Mar 15th 2011, 22:42
A true leader, who doesn't go back from his words. A person with strong values! Keep it up PM, we need people like you with a clear stand and true visions!
Schembri Ray
Mar 15th 2011, 22:37
The question must be simple - yes or no. If it's good and you want it vote yes and if it's not vote no. No hidden lines! When the farizej told Christ what to do on Sunday, He answered - What shall the master do if his donkey fell in a well on Sunday? The same applies here. We must look at other countries and see if it went for better or worse. Those in favour of divorce are going to vote for it irrispective of the question asked.
E. Cachia
Mar 15th 2011, 22:26
"The mediators, social works, Apogg and the other mechanisms to save marriage would be rendered redundant as the people were being asked to introduce an irresponsible, no fault divorce."
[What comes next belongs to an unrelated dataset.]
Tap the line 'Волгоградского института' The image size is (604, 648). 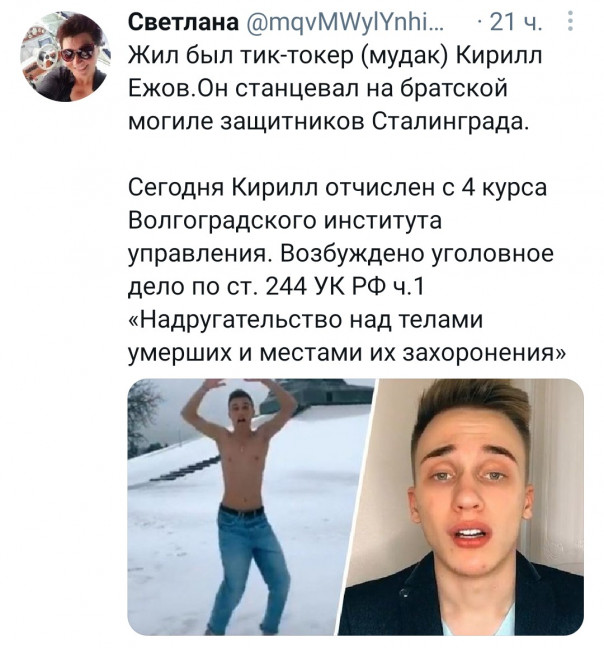click(x=285, y=221)
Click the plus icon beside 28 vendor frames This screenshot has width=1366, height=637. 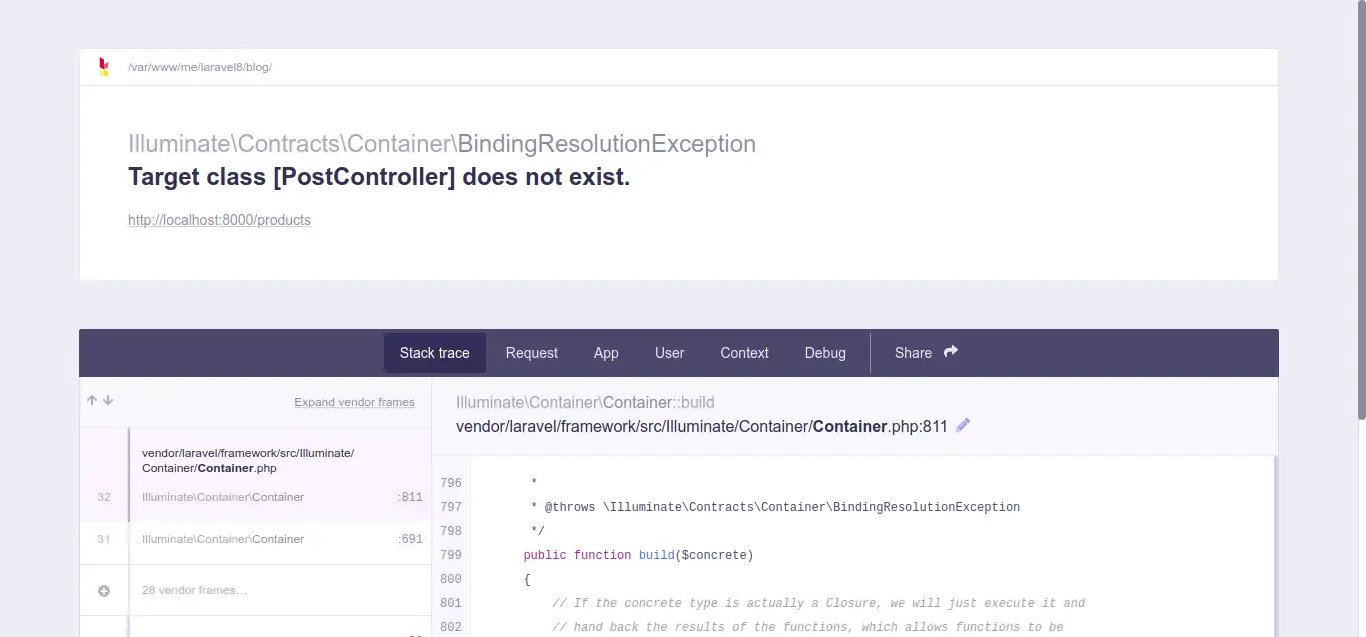[104, 590]
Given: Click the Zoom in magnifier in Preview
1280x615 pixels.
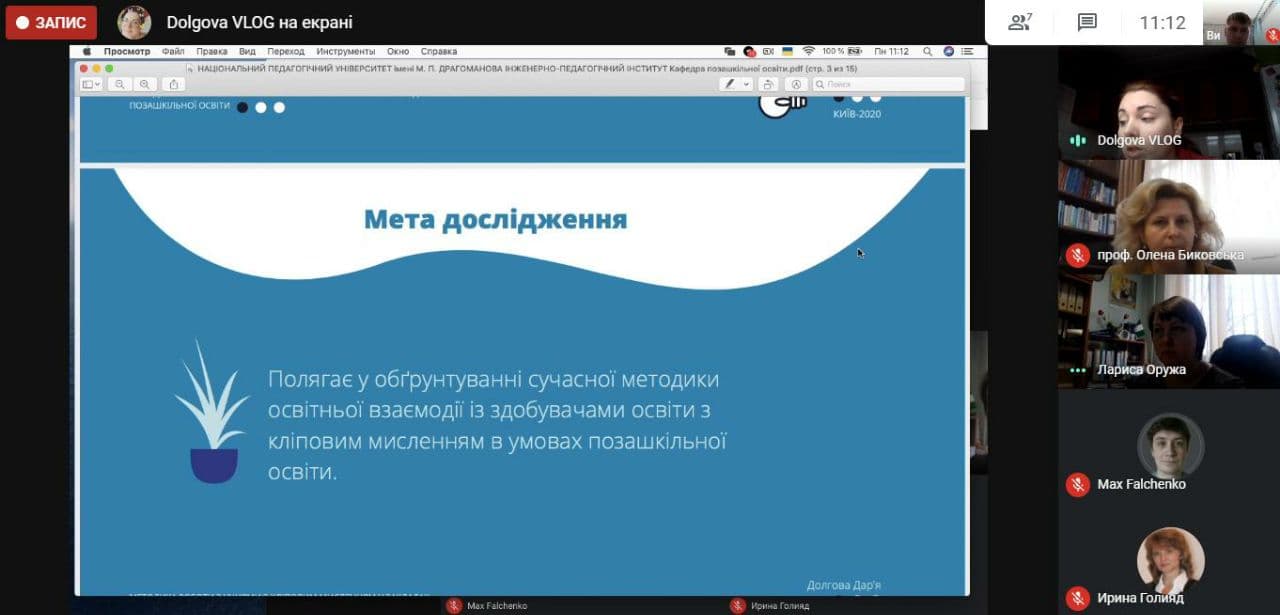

This is not true, as the proposed bill requires that the couple has done everything to reconcile their differences. So if anything, the role of these parties would have to be strengthened. This would be reflected in the proposed referendum question as well.
A. Galea
Mar 15th 2011, 22:25
I look forward towards living in a country which offers legal remedies such as divorce when there is a marriage breakdown. I support the introduction of divorce in secular Malta. We are already some 30 years behind all other countries that offer their citizens this elementary, basic right. I look forward towards living in an emancipated country
M Spiteri
Mar 15th 2011, 22:20
It seems that as always the prime minister is far away from reality. We hear the prime minister speech, full of catchy words, about the family and how we need to strengthen the family….but these are all just words and as usual will remain just words. The realities are the hardships which GonziPN has imposed and is still imposing month and month, year after year on the Maltese families. The escalation in the number of broken families in the recent years is the result of the hardships that GonziPN has burdened the Maltese families with…..off course his is not man enough to admit it.
GonziPN is the incurable disease which these families have been infected. Divorce is now the only medicine available so that these persons can live a new life. Don’t take that away as well.
Ganni Trapani
Mar 15th 2011, 22:19
Grazzi ghal Dottor Gonzi illum sirt naf kemm jien injorant. Dejjem kont nahseb li d-divorzju japplikaw ghalih dawk li z-zwieg taghhom ikun falla ghal kollox. Qatt ma kont nobsor li koppji mizzewgin u kuntenti lesti li jghamlu erba' snin separati basta jkunu jistghu igibu d-divorzju! X'kull wahda wkoll.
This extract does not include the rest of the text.